> **Directions for this task**: Having located "This screenshot has height=790, width=1512.", write out its line and the remaining lines of the material exactly, the last one included, but not the pictures.

> **Recorded data**:
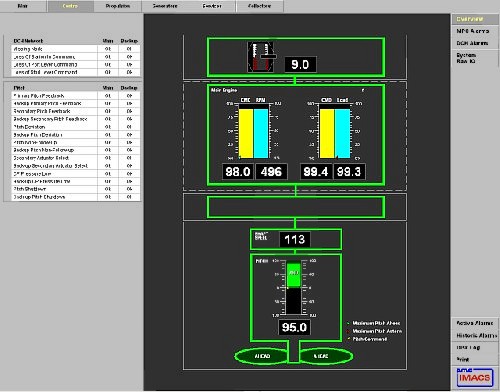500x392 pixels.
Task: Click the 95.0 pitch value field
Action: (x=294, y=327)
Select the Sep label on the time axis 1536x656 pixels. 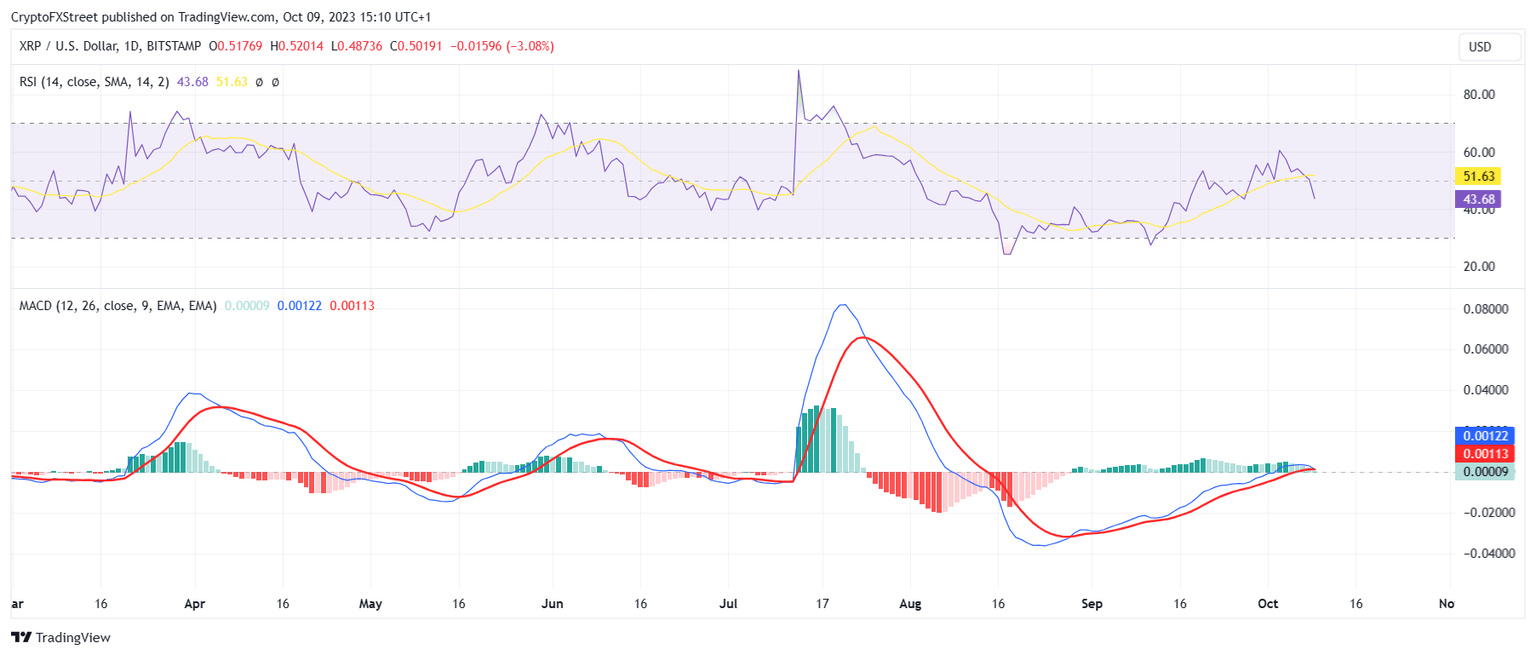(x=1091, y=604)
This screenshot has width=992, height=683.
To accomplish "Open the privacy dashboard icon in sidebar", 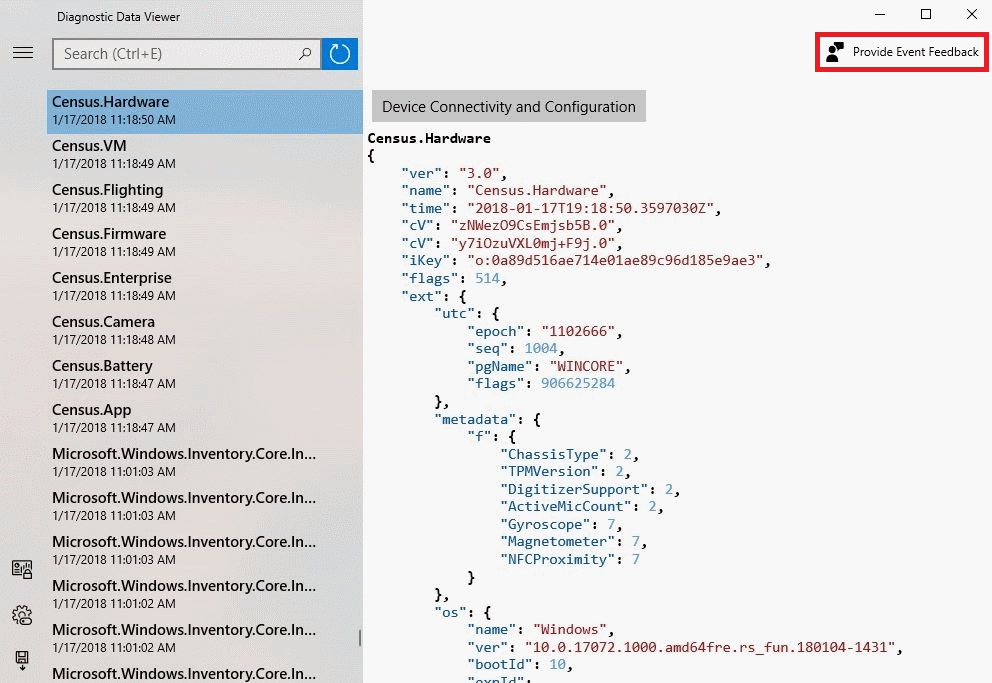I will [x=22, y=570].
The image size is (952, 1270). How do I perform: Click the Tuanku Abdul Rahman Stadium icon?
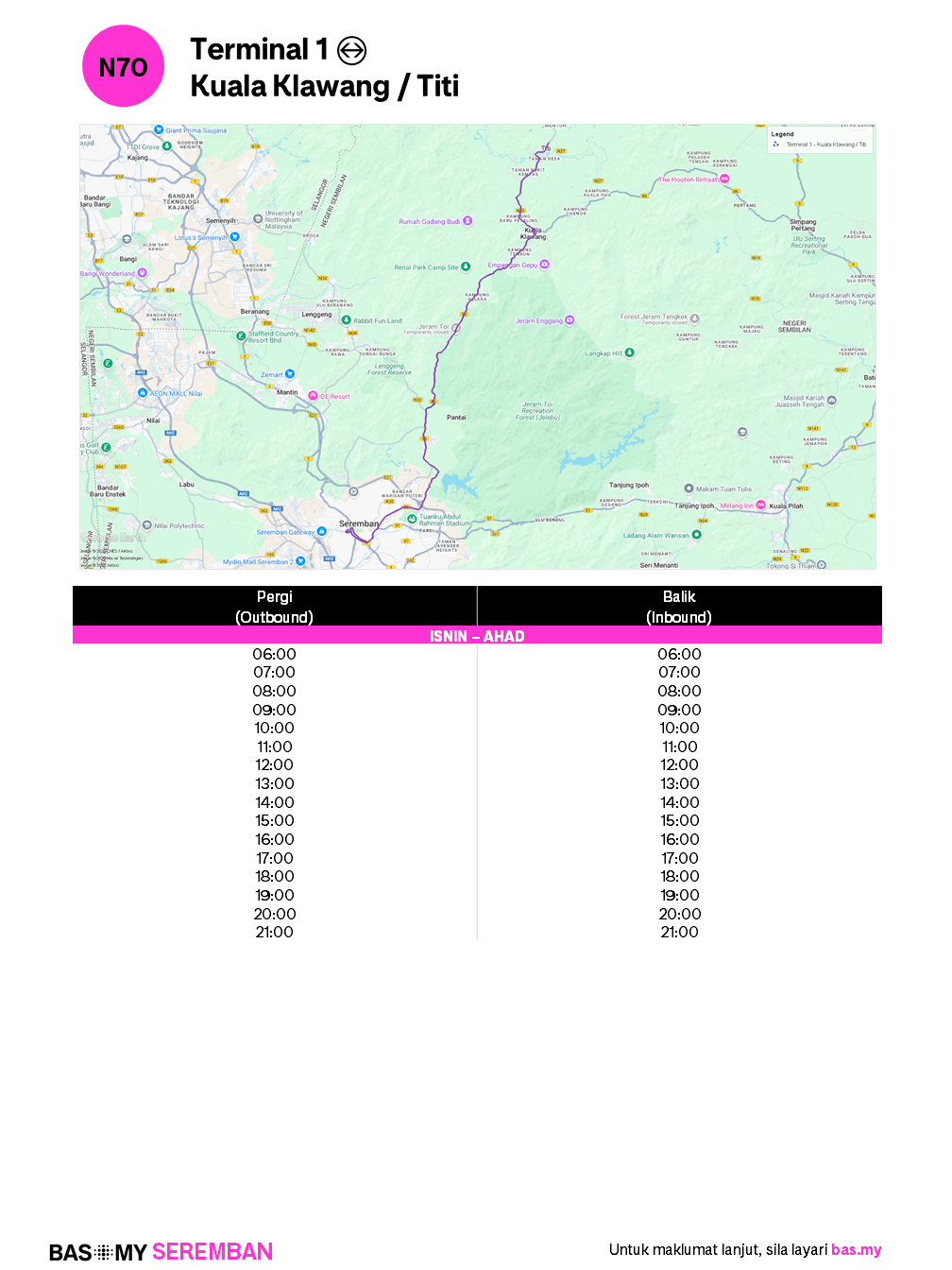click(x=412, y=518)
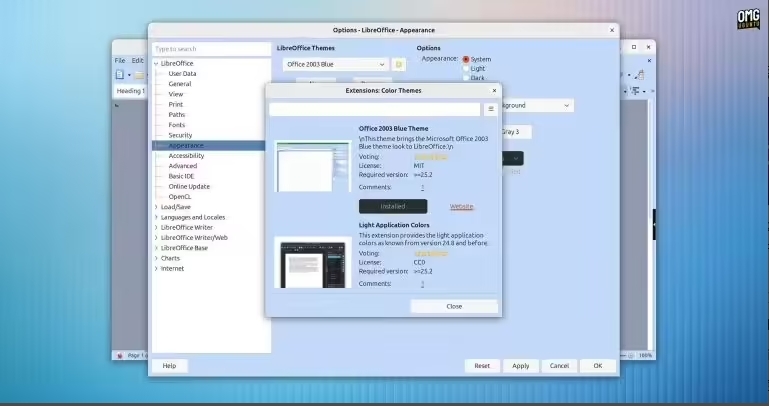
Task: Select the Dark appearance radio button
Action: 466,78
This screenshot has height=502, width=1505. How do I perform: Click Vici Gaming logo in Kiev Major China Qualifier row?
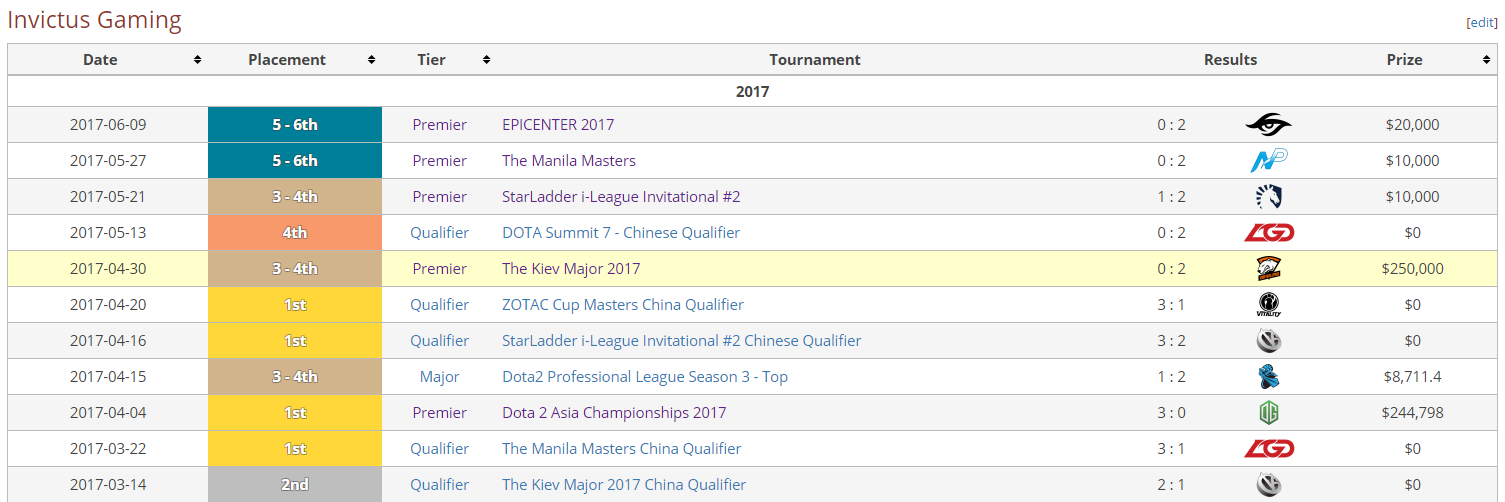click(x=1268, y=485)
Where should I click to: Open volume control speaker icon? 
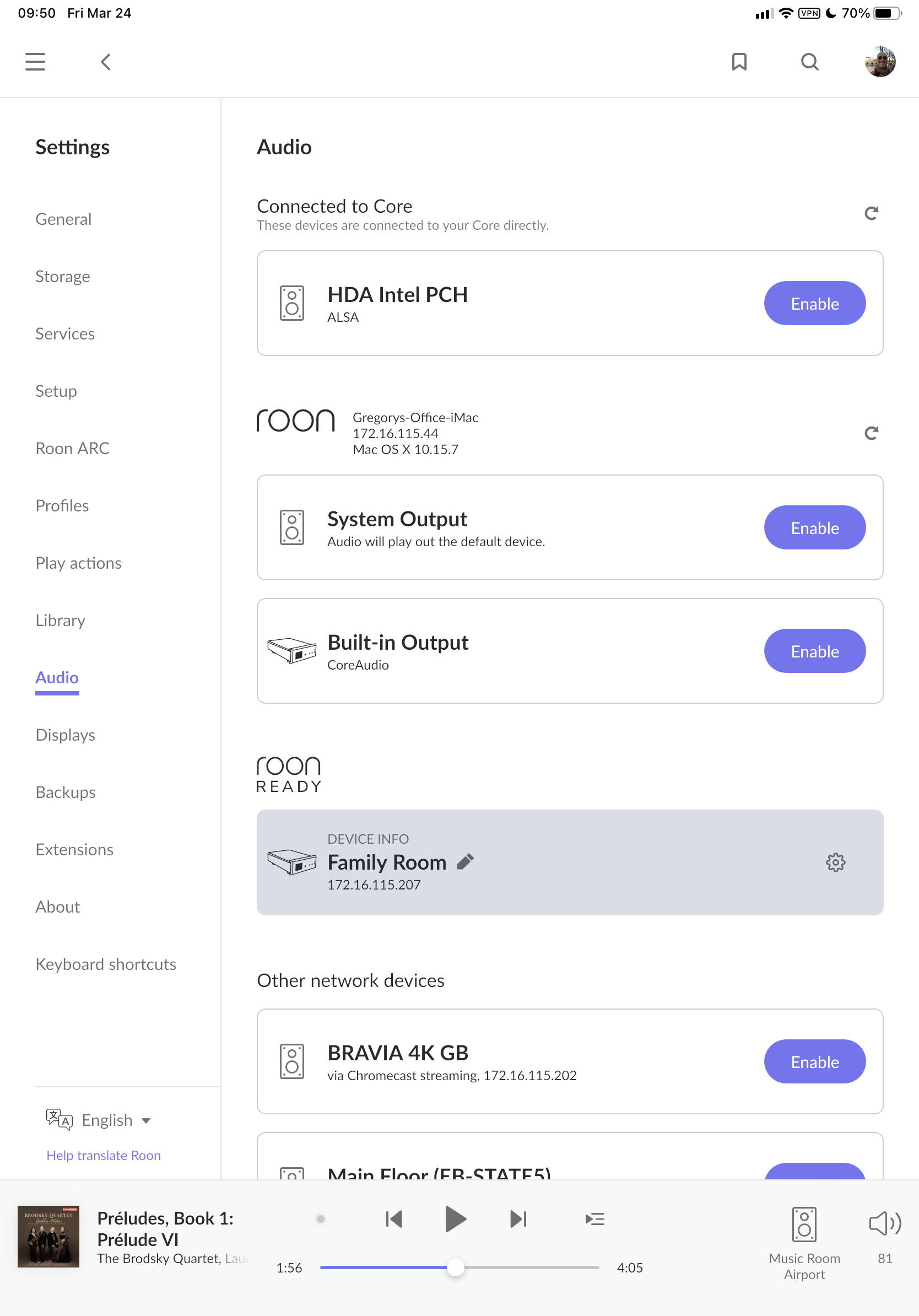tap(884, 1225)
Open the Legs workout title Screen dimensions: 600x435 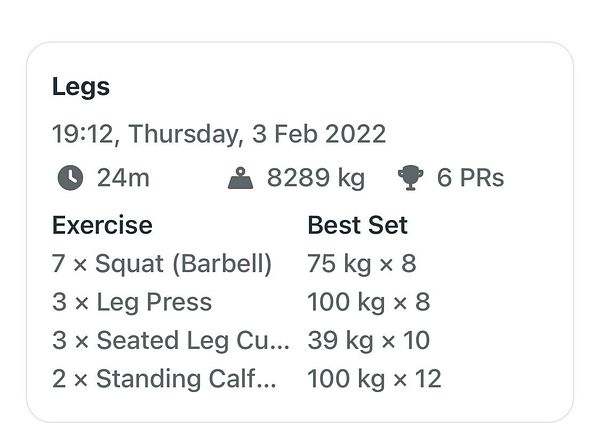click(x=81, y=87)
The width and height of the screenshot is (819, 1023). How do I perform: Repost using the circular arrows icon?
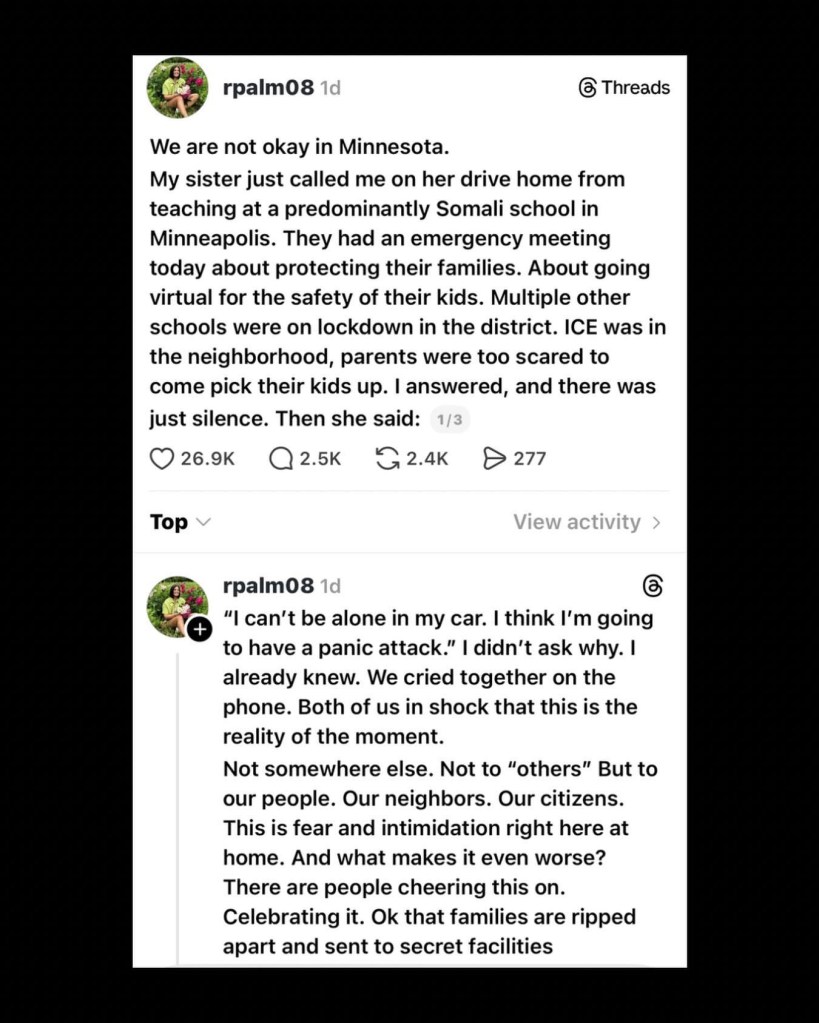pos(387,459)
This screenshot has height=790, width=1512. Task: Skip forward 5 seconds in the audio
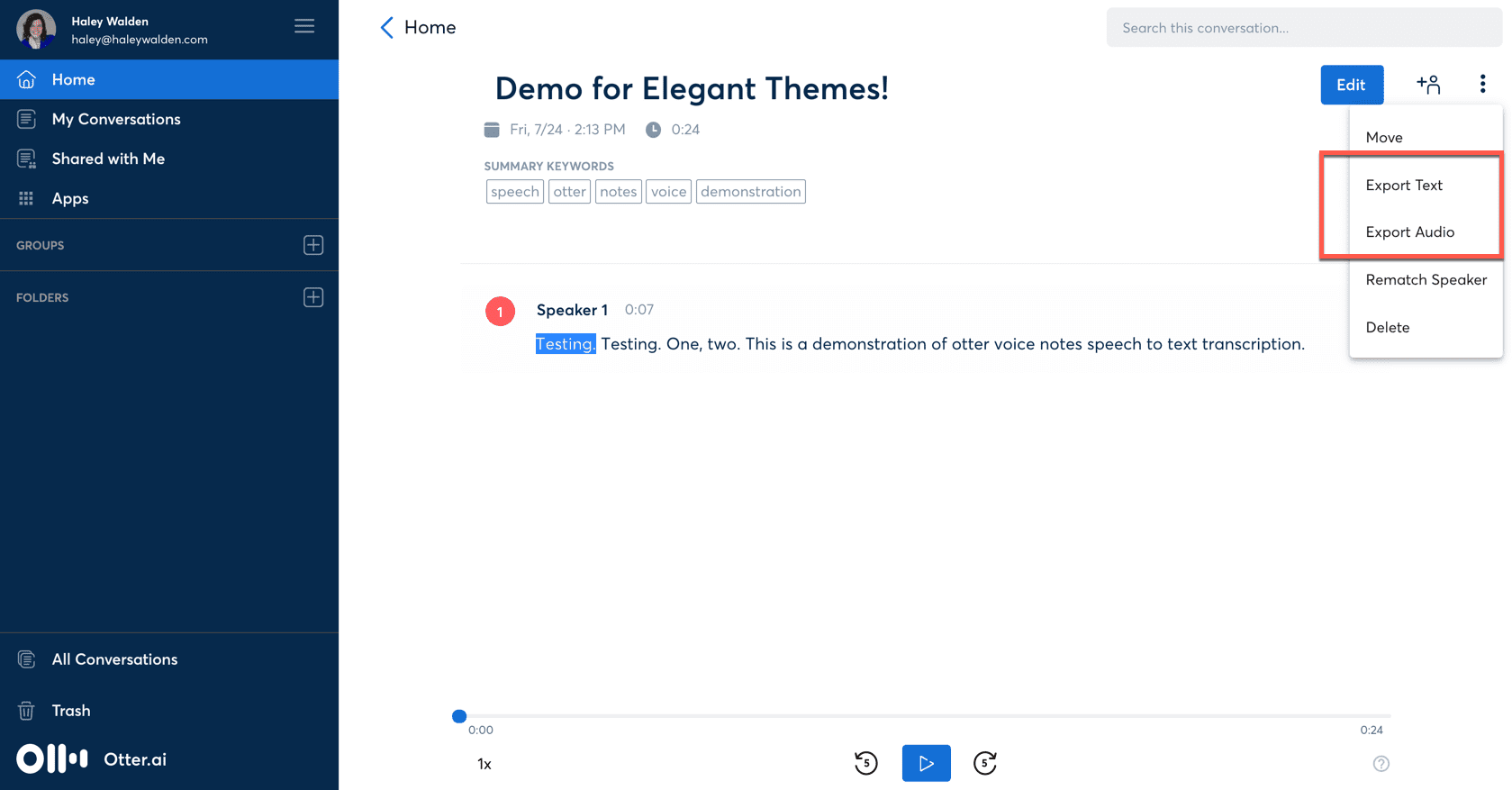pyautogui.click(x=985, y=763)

> **Task output**:
This screenshot has height=790, width=1512. Task: Skip forward 5 seconds in the audio
pyautogui.click(x=985, y=763)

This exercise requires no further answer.